“北狄探子。”顾玮帛脸色骤变,“难怪能精准煽动民乱。”

  施宁薇接过铁牌仔细端详,突然想起什么:“今日闹事的人群里,有好几个一直在喊‘朝廷克扣赈灾粮’,可我们放粮的账簿都是公开的……”

  “有人在故意制造矛盾。”顾玮帛眯起眼睛,“先让赤乌骑暗中排查流民中的可疑人员,不要打草惊蛇。”

  锦娘领命而去后,施宁薇靠在床头思索:“北狄探子混入灾民,挑拨离间……他们图什么?”

  顾玮帛走到窗前,望着远处连绵的群山:“西北大旱,流民四起,正是边防最薄弱的时候,若此时边境生乱……”

  二人对视一眼,同时想到一个可怕的可能。

  “必须立刻加强边境防务。”顾玮帛转身就要唤人。

  施宁薇却拉住他:“等等,若贸然增兵,反而会打草惊蛇,不如……”

  “将计就计。

  她眼中闪过一丝慧黠。

  她忍着眩晕下床,走到书案前铺开账本:“他们如今十有八九是奔着粮食来的,只要真的没了粮食,他们也能就能够继续煽动百姓,可要是能将他们在粮仓抓个正着呢?”

  “不如咱们放出假消息,只说明晚有粮食入库,一来可以安抚百姓,二来也能让他们动手,何乐而不为呢?”

  顾玮帛眸光骤亮,指尖轻叩案几:“此计甚妙,不过北狄探子狡诈多疑,需得做得更真些。”他突然执起朱笔,在账册某处重重圈画。

  “明晚子时,让赤乌骑扮作粮队进城。”

  施宁薇会意,取出一枚青玉算盘拨弄。

  “”城南两座粮仓的存粮,正好够演这场戏,只是……”她忽然按住算珠,“那些真正饿急了的灾民若闻讯来抢……”

  “所以粮车要明火执仗地走西市。”顾玮帛蘸着茶汤在案上画线,“让太守府差役沿途敲锣,就说……”

  他忽然贴近施宁薇耳畔,温热气息拂过她耳垂:“就说这是最后一批军粮。”

  少女耳尖倏地泛红,账册边沿被捏出褶皱。

  窗外忽传来扑棱棱振翅声,一只信鸽落在窗棂,顾玮帛解下鸽腿上的竹筒,倒出张染血的羊皮纸。

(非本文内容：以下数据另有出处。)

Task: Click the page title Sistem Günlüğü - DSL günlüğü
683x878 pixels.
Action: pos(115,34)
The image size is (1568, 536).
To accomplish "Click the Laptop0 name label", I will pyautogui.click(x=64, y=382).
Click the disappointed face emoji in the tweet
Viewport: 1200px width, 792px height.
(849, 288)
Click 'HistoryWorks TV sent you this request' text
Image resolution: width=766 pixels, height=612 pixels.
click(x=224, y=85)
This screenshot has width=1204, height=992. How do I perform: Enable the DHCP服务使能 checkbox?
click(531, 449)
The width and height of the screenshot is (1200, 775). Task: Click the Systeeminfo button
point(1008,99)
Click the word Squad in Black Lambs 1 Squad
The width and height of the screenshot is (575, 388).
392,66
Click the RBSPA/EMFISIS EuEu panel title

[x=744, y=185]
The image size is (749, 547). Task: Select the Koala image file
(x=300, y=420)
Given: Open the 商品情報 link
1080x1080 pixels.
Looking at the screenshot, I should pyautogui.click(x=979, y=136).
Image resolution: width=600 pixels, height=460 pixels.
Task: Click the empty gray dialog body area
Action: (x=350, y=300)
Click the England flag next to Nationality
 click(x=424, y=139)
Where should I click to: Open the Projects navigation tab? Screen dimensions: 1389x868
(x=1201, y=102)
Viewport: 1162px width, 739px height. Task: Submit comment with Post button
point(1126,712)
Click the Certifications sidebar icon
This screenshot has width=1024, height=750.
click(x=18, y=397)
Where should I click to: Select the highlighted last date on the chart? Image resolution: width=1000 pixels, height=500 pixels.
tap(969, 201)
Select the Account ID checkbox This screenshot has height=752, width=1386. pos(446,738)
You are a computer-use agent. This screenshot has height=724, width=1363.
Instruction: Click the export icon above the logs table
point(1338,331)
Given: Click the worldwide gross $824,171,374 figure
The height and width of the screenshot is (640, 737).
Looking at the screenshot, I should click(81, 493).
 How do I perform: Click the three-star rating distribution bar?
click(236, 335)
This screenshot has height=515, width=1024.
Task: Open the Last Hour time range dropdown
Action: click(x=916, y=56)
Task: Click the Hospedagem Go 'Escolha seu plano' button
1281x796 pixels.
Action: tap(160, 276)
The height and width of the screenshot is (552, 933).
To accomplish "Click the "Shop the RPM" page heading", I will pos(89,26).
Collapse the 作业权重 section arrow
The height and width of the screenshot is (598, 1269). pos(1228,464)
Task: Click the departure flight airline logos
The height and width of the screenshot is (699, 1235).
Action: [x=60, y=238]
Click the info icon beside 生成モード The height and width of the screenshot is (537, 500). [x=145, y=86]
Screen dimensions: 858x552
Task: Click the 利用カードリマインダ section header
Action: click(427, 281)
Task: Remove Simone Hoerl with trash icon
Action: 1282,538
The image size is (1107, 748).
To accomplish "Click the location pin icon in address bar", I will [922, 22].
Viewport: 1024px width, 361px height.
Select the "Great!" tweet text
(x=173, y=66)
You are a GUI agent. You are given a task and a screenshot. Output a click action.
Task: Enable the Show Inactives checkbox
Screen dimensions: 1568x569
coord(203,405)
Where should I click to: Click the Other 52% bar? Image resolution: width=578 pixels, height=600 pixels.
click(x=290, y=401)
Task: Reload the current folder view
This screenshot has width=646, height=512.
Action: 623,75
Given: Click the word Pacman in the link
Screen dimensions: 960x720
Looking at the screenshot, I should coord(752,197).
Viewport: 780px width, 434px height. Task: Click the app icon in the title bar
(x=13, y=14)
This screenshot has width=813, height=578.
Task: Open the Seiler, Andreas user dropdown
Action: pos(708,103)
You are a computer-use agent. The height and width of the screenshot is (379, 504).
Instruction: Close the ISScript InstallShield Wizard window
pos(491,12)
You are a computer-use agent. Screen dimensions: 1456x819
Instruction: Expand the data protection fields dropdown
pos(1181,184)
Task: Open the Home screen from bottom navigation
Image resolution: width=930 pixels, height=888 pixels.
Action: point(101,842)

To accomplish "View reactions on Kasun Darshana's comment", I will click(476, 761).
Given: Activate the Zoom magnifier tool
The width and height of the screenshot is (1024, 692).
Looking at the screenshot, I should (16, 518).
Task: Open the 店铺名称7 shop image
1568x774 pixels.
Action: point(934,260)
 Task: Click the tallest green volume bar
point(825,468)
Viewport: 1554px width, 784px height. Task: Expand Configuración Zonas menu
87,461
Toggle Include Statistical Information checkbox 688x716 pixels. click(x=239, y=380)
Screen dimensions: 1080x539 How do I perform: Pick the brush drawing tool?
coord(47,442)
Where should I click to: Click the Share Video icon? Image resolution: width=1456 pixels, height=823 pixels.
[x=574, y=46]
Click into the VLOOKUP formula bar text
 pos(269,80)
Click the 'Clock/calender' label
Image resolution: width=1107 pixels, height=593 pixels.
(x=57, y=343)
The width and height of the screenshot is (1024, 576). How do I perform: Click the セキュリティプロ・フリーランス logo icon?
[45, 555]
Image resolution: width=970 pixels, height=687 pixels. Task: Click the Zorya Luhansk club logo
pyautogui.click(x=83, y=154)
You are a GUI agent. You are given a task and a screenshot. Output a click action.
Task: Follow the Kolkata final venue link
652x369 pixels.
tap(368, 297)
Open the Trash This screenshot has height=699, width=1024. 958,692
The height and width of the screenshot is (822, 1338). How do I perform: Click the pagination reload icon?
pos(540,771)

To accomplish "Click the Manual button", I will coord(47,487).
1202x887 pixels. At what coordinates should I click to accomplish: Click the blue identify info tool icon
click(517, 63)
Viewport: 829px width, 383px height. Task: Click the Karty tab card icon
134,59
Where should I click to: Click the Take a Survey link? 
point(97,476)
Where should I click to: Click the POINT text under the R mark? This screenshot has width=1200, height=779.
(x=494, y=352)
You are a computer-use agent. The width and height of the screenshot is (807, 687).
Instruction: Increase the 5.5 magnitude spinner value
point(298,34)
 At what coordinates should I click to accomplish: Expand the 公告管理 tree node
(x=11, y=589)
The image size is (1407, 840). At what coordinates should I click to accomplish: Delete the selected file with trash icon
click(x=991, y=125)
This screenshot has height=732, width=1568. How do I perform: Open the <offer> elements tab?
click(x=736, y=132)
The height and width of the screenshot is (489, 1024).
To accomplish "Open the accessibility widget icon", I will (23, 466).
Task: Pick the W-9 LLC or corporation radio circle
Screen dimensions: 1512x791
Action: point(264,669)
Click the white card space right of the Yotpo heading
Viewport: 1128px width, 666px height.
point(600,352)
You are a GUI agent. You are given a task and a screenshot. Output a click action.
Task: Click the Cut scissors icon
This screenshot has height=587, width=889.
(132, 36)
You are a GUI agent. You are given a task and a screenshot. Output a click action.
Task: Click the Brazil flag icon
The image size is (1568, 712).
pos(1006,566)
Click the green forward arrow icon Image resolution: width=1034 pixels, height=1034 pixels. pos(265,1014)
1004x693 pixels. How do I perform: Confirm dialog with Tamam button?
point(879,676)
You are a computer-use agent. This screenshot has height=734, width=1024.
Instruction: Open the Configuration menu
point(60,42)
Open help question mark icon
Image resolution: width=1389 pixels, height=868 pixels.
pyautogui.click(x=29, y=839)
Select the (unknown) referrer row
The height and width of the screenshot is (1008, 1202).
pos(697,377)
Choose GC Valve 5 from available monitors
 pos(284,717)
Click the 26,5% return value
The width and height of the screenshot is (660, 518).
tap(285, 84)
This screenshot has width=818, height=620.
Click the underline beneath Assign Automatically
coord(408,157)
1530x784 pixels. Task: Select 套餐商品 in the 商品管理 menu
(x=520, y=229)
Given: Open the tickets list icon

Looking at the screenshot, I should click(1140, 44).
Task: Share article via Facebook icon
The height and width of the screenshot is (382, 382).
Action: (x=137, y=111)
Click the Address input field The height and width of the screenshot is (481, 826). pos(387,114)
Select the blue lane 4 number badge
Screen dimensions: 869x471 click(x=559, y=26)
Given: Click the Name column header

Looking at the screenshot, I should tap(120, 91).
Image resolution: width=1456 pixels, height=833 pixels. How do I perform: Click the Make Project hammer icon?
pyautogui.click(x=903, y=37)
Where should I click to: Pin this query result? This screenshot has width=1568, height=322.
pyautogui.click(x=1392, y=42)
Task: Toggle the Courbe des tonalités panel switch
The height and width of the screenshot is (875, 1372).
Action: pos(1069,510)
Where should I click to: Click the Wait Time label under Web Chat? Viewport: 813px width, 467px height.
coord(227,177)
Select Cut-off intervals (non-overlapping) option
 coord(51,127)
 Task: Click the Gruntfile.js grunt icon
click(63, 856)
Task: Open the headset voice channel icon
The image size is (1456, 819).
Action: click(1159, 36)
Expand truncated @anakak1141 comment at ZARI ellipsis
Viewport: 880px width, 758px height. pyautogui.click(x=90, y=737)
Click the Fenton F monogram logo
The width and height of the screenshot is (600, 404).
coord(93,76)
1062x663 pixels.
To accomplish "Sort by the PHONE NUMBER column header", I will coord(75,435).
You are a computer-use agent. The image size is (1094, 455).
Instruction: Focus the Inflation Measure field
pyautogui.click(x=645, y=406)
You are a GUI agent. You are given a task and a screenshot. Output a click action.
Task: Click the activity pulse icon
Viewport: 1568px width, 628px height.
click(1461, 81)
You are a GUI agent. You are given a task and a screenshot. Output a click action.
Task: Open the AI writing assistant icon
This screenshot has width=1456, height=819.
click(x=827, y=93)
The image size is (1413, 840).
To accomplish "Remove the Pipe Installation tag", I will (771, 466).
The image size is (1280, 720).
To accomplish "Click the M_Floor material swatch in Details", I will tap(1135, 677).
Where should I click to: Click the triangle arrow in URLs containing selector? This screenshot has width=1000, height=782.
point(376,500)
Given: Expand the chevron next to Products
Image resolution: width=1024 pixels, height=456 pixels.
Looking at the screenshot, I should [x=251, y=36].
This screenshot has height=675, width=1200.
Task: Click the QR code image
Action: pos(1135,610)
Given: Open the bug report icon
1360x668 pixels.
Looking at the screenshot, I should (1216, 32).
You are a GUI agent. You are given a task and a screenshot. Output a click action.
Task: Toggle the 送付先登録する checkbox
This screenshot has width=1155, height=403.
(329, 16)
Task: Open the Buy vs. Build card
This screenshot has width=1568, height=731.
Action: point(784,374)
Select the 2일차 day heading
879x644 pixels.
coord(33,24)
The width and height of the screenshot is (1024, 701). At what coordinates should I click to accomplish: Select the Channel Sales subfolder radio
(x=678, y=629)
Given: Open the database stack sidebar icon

  “果然。”他冷笑将羊皮纸递过,“北狄左贤王的三千轻骑,三日前已抵达黑水河谷。”

  施宁薇盯着纸上狼头徽记,突然将算盘一推。

  “不够,光是假粮队引不出大鱼。”她抽出舆图指向城北,“要让他们以为这里是软肋——把真粮仓的守军调去护军粮,只留老弱病残。”

  “你……”顾玮帛瞳孔微缩“你要用真粮仓作饵?”

  “舍不得孩子套不着狼。”她抓起朱笔在粮仓位置画了个血红的圈,“但咱们得在粮袋里装些"特别"的黍米。”

  笔尖轻点,墨迹晕染成狰狞的狼首形状。

  翌日破晓,薄雾未散。

  施宁薇额间缠着素白纱布,站在粥棚前亲自为灾民舀粥,她特意选了件洗得发白的藕荷色襦裙,青丝间只簪一支素银钗,在晨光中泛着温润的光泽,倒比绫罗绸缎更显气度。

  “各位父老乡亲。”她声音清越,似玉磬般穿透晨雾,“昨夜之事已查明,是奸人蓄意挑拨——”

  素手轻抬,米粥如练落入粗碗:“从今日起,每户可多领半升米,权作补偿。”

  人群中掌声零落如雨打残荷。

  施宁薇眼波流转,瞥见几个粗布短打的汉子正暗中递着眼色,为首一人开口:“说得好听,只怕衙门已经没有粮食了,你这不过是缓兵之计罢了——”

  一句话,再次让百姓们议论纷纷起来。

  “除非你打开粮仓让我们瞧个清楚!”这话一出,百姓纷纷附和起来。

  施宁薇看着眼前的这些人,只觉得他们如今确实有些沉不住气,只怕会在众目睽睽下烧毁粮仓,到那个时候,百姓只会人心惶惶。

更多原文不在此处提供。